聖母マリアに関する逸話
彼らが葬り去ろうとしていたイメージ:タルパ再生
La imagen de Nuestra Señora del Rosario de Talpa, en Jalisco, era al principio una pequeña talla de pasta de caña de maíz, de unos treinta y ocho centímetros, hecha por indígenas tarascos y llevada a Talpa hacia fines del siglo XVI. Con los años, la humilde imagen se fue carcomiendo y deteriorando, hasta quedar muy dañada a mediados del siglo XVII.
El 19 de septiembre de 1644, el párroco Pedro Rubio Félix decidió retirarla por su mal estado y enterrarla en un hoyo abierto en la sacristía. Encargó a una mujer indígena, María Tenanchi, que la envolviera en manteles viejos antes de sepultarla.
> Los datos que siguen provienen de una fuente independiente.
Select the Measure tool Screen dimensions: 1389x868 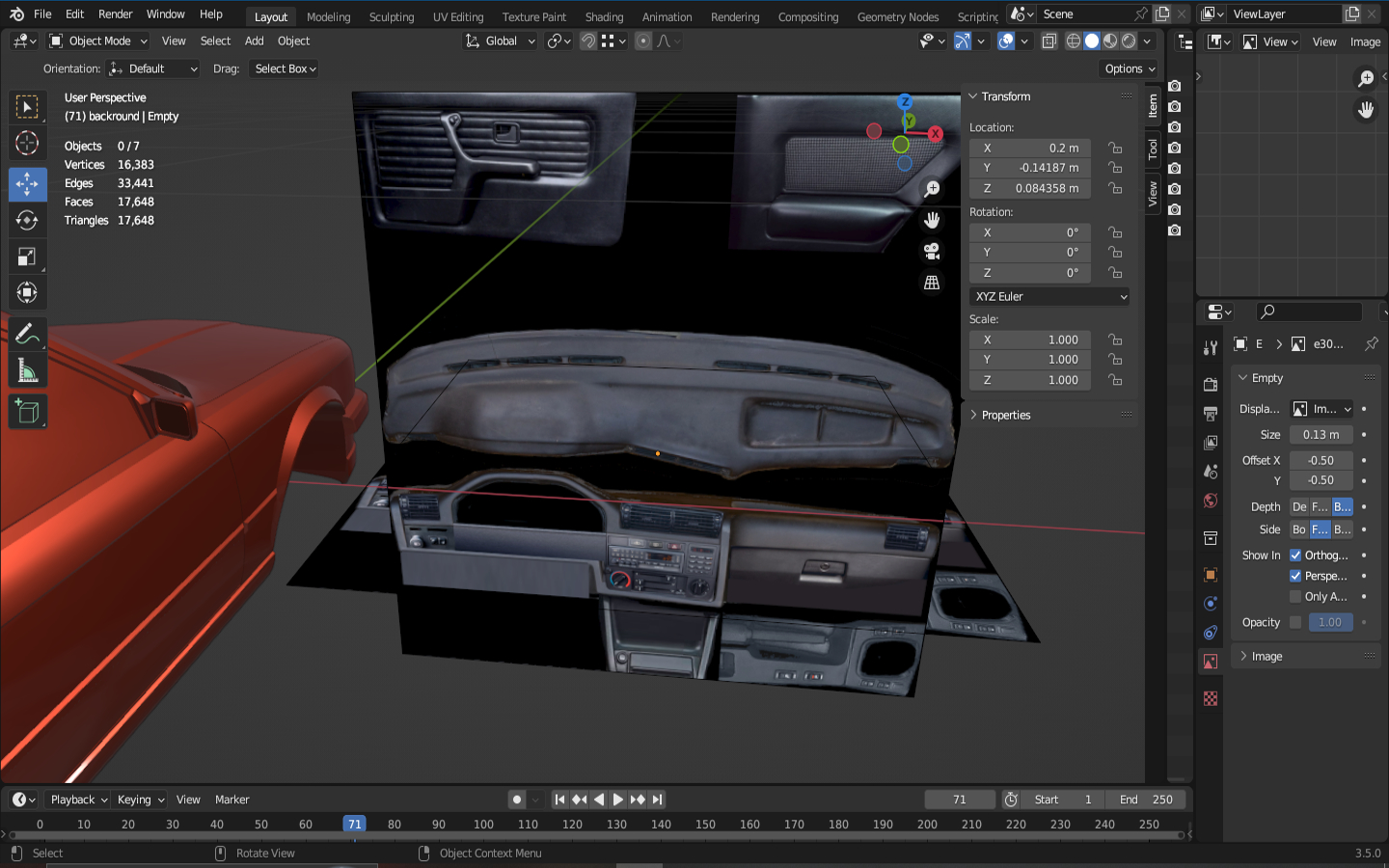27,371
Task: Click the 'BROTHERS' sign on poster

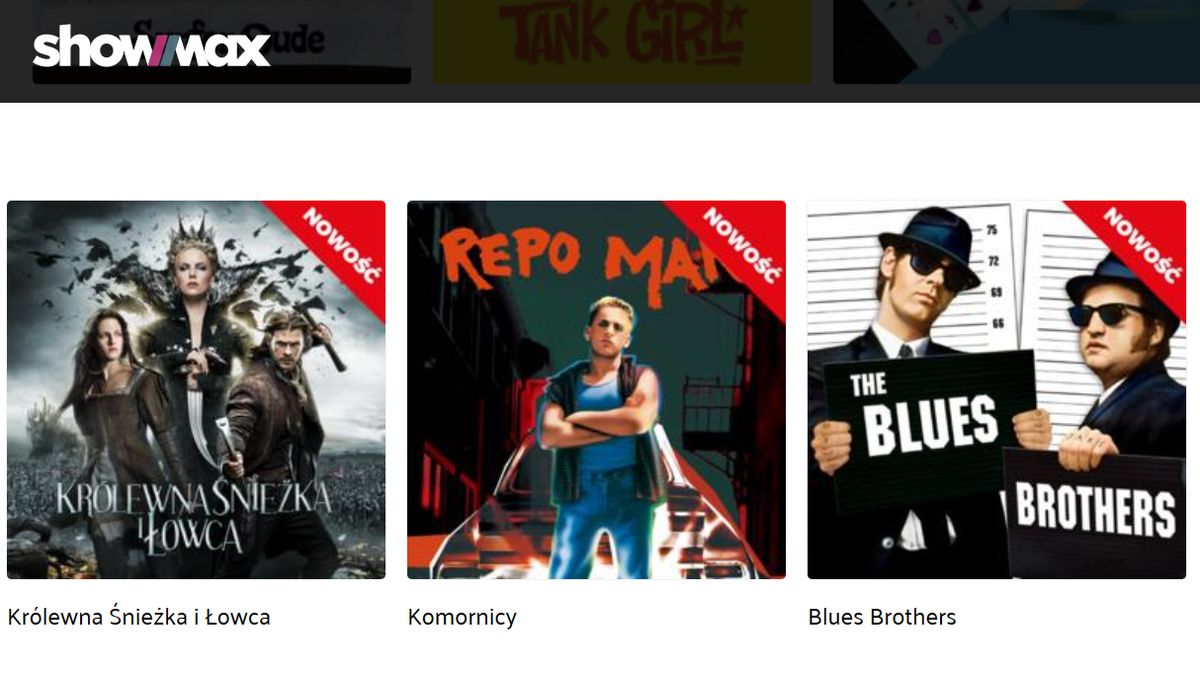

Y aquí, dice la tradición, ocurrió el prodigio.
Cuenta el relato piadoso que, al tocar la imagen, brotaron de ella rayos de fuego y una luz intensísima; la capilla se llenó de nubes y de ángeles, y varios de los presentes cayeron desmayados por la impresión. Pasado el sobresalto, vieron que la imagen deteriorada estaba transformada: ya no mostraba carcoma ni roturas, sino renovada, brillante y hermosa. La tradición sostiene que dejó de ser de pasta de caña y se volvió firme como el cedro, incorruptible. A este suceso se le llama la «Renovación Milagrosa».
El editor debe distinguir. Está relativamente documentado, con respaldo eclesial y crónicas, que existió una antigua imagen de pasta de caña venida de Michoacán, que se deterioró y que el párroco decidió enterrarla, con la fecha tradicional del 19 de septiembre de 1644. También consta la coronación pontificia de la imagen el 12 de mayo de 1923 y la gran peregrinación diocesana de Tepic que se remonta a ese año. La diócesis reconoce y celebra el suceso como milagro.
En cambio, la descripción minuciosa de los rayos de fuego, las nubes, los ángeles y los desmayos es relato piadoso tradicional, no verificable más allá de testimonios devocionales posteriores; y el lenguaje de un «cambio de sustancia» de la materia es modo teológico-devocional de narrar, no un informe técnico: no hay análisis científico que lo confirme.
El vínculo con el Rosario es directo y nominal: la advocación misma es Nuestra Señora del Rosario, su fiesta litúrgica del 7 de octubre es de las principales, y los peregrinos —hasta tres millones al año, muchos a pie— llegan rezando el Rosario para cumplir sus promesas y agradecer favores.